Should we be commenting on synthetic benchmarks how comparing an 8P+16E (basically 14 or 16P equivalent of Xeon cpu) processor doesn't equal to only 8P cores? And to praise the single core turbo boost?
Also noting that more precise 4nm lithography is worse than 10nm. wtf?
And that 10% and 20% bottleneck in general tasks? Lol, it can't run with Word or something?
And the logic behind these numbers is garbage, very easly can be shown that the configurator is unreliable.
Don't tell me the next source is going to be from "Test Games" or some other random joke.
bottleneck calculators act as a guide just like benchmarks do. they are based on users who performed an assessment and submitted their result data to a website. while they are not absolute, they give us a general idea of what is deemably baseline. ive used that site for many years and can vouch that its quite accurate just as it is useful.
the 9800X3D typically has a 20% bottleneck out of the box especially when paired with a 4090 and that's considering a 2% margin of error give or take. anyone can test and repeat this themselves.

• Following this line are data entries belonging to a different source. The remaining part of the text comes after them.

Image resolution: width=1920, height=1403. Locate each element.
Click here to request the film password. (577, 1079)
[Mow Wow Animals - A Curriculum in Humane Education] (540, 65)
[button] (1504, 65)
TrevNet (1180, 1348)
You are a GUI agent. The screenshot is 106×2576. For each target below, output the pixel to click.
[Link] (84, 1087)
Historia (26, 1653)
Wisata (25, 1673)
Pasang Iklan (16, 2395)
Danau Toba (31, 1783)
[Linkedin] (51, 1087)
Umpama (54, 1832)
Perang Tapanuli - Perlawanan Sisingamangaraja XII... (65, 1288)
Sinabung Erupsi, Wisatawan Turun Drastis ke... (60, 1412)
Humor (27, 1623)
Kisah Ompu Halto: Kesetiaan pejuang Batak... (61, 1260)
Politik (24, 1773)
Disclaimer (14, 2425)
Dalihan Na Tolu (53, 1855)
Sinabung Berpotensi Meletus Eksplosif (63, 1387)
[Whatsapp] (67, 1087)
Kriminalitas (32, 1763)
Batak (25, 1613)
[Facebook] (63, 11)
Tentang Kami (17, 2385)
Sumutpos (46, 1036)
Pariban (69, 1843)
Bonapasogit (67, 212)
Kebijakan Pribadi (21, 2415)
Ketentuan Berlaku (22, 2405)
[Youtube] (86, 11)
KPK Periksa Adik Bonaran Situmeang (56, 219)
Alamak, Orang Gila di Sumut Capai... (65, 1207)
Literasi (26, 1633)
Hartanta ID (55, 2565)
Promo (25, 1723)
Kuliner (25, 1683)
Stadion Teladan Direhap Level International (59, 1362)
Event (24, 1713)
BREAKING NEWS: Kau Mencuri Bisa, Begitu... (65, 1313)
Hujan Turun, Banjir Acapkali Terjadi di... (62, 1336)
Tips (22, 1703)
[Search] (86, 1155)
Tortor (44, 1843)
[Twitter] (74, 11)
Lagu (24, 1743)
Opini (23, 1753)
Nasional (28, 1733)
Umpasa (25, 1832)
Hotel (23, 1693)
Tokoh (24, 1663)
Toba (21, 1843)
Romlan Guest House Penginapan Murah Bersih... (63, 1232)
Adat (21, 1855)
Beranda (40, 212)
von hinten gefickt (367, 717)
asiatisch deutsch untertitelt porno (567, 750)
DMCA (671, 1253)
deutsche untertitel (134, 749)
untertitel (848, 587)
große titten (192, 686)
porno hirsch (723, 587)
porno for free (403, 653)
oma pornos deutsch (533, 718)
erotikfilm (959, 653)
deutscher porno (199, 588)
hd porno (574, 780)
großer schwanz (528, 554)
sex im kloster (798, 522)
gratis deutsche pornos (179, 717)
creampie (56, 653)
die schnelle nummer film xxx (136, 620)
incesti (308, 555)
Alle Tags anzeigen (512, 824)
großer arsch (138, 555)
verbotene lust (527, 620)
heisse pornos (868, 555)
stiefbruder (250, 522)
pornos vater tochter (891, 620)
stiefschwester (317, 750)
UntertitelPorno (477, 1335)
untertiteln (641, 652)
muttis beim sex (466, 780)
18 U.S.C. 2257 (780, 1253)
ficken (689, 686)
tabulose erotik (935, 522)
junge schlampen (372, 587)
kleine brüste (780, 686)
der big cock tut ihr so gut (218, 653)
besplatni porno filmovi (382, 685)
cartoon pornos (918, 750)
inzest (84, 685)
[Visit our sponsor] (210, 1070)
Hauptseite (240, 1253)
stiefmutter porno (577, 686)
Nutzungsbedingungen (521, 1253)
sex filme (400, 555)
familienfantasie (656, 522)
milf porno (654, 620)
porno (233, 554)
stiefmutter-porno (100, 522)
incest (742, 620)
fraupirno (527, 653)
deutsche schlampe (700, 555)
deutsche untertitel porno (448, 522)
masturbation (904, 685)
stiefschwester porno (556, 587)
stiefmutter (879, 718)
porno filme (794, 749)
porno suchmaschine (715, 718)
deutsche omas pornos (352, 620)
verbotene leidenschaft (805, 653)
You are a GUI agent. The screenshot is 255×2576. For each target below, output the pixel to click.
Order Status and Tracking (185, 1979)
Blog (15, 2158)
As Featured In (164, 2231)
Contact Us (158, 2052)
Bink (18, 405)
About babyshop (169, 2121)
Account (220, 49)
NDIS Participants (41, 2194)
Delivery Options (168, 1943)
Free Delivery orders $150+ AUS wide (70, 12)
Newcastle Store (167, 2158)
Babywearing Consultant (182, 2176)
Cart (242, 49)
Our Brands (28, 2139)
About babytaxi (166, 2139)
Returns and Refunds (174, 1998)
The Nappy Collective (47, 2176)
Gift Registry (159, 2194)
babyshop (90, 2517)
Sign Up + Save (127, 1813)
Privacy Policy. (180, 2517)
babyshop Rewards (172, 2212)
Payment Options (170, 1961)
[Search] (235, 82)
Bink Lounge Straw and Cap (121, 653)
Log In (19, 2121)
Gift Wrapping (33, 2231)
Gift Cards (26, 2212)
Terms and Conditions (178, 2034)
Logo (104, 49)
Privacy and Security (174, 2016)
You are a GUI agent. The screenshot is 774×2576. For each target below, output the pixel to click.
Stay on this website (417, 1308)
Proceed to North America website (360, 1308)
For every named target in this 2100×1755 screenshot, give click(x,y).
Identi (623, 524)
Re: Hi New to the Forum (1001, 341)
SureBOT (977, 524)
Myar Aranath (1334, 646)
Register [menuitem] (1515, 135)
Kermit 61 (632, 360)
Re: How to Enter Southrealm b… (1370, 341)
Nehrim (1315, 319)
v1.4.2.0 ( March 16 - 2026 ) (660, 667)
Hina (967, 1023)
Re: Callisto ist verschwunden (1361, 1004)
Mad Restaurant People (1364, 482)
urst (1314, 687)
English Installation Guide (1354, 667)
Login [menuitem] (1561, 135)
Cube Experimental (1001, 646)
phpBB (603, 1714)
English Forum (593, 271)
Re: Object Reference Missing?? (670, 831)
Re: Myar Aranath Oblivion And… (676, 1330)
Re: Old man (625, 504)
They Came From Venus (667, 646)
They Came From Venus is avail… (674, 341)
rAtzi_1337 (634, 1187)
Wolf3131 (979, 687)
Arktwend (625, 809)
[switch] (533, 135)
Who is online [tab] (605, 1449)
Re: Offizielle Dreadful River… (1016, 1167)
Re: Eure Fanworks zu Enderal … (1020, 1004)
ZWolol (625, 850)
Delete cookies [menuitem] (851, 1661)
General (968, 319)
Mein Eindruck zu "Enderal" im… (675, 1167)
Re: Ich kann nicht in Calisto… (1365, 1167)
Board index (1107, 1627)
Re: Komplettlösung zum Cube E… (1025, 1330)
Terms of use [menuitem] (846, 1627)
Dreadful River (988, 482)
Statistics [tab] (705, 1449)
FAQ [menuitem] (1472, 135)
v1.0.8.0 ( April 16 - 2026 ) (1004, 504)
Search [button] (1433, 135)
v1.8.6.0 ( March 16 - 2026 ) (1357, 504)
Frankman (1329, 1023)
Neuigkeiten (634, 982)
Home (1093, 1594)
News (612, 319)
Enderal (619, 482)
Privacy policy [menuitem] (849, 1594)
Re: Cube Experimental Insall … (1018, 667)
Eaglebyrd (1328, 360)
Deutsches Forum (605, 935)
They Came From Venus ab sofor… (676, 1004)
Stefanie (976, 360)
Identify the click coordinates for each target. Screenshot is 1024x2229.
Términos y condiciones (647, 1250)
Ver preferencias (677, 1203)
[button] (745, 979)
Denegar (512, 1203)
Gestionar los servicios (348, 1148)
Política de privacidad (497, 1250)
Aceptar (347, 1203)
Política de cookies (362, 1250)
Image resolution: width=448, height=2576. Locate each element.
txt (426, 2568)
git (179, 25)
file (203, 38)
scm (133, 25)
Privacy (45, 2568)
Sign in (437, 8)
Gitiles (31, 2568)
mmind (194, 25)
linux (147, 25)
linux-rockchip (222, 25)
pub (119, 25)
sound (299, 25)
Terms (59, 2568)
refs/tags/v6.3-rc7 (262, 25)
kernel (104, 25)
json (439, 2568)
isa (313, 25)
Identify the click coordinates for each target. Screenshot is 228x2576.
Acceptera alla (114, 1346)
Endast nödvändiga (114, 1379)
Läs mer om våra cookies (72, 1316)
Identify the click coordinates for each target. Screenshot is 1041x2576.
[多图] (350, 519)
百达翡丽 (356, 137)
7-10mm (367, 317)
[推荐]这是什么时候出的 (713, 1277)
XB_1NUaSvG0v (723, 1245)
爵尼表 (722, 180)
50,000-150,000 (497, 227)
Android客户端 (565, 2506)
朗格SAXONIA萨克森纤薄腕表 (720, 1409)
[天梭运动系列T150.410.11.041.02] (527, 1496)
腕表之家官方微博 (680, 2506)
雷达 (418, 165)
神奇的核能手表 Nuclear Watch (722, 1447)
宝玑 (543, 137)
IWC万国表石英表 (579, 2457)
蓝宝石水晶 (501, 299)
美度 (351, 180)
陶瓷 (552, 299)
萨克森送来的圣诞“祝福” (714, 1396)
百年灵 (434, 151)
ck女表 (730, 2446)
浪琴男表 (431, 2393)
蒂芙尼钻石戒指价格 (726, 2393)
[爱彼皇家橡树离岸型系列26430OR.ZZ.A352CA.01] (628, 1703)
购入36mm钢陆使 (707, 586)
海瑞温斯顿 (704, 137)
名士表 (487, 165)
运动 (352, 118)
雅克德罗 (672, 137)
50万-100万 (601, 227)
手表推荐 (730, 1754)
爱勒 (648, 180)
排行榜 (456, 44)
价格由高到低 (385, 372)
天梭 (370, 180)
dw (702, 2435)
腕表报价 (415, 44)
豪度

a bottleneck isnt dictated by a game or a setting. if you read my previous comment again, you will better understand what a bottleneck is and how to assess one.
9800x3D may show as being heavily bottlenecked by most GPUs while at the same time still helping with reducing stutters and 1% lows.
So you can be GPU limited for average FPS and CPU limited for 1% at the exact same time.
These calculators are useless at best and misleading and harmful at worst.
these so called "bottleneck calculators" are not actually calculating anything but rather fetching result data from a database of user submitted results like any benchmarking site does to be used as a guide to help people as explained to you previously.
anyone can pair a 9800X3D with a 4090 in a test station using whatever motherboard and memory they please and assess that there is indeed a 19-21% bottleneck out of the box. this is a fact.
your opinion of whether these sites are accurate or not isnt much of a concern to the experts who will continue to use it. ;)
This data is extremely misleading if it ignores 1% lows or doesn’t tell you what games and settings it is using for calculation.
Almost all of us are CPU bottlenecked in some games in terms of 1% low and GPU bottlenecked in FPS average in single player games. Both at the same time. Even on 9800x3D and tuned 14900ks.
30% bottleneck calculation can give a wrong idea that something is too strong for the other.
https://www.youtube.com/watch?v=6QGnTlGUFn0
You can also use Intels PresentMon utility and its GPU wait metric to show how much time the GPU is spending waiting for the CPU.
this video reminded me about another thing, the amount of frame dipping these 9800X3Ds are notorious for is another reason why I would avoid it and go 14900K. ;)
thank you for sharing!
can also be ram, drive, os, background tasks, other things
could also be the gpu itself, if it does not have enough vram, cache, or vram bandwidth
Frankly this old wives tale about AMD frame dropping started with the 5800X3D. It doesn't pass the sniff test these days. Both Intel and AMD have pros and cons when it come to games and frame times. Like it says in the video "there is always going to be a bottleneck somewhere". A friend of mine has a 14900K/RTX4090 combo and he complains that the frame times should be better in many titles.
Go with any processor you want, but don't bend facts to attempt to persuade others that a 14900K is a better all round gaming CPU cause that one was put to bed some time ago.
Hopefully Intel and AMD can keep producing a whole range of excellent gaming CPU models and I would like them to use less juice than some of the more recent chips.
I have to add that I struggle with intel Arrow lake model numbers. It does also appear as if no one is talking about them and even the Intel die hards agree, that they are best avoided. We could all benefit in the long run with a more able Intel.
We don't need AMD becoming the Nvidia of X86 CPUs.
Game engines can also be a bottle neck - some like UE are well known for stuttering issues, while recent Hardware Unboxed GPU testing is showing game engines appearing to be holding back hardware.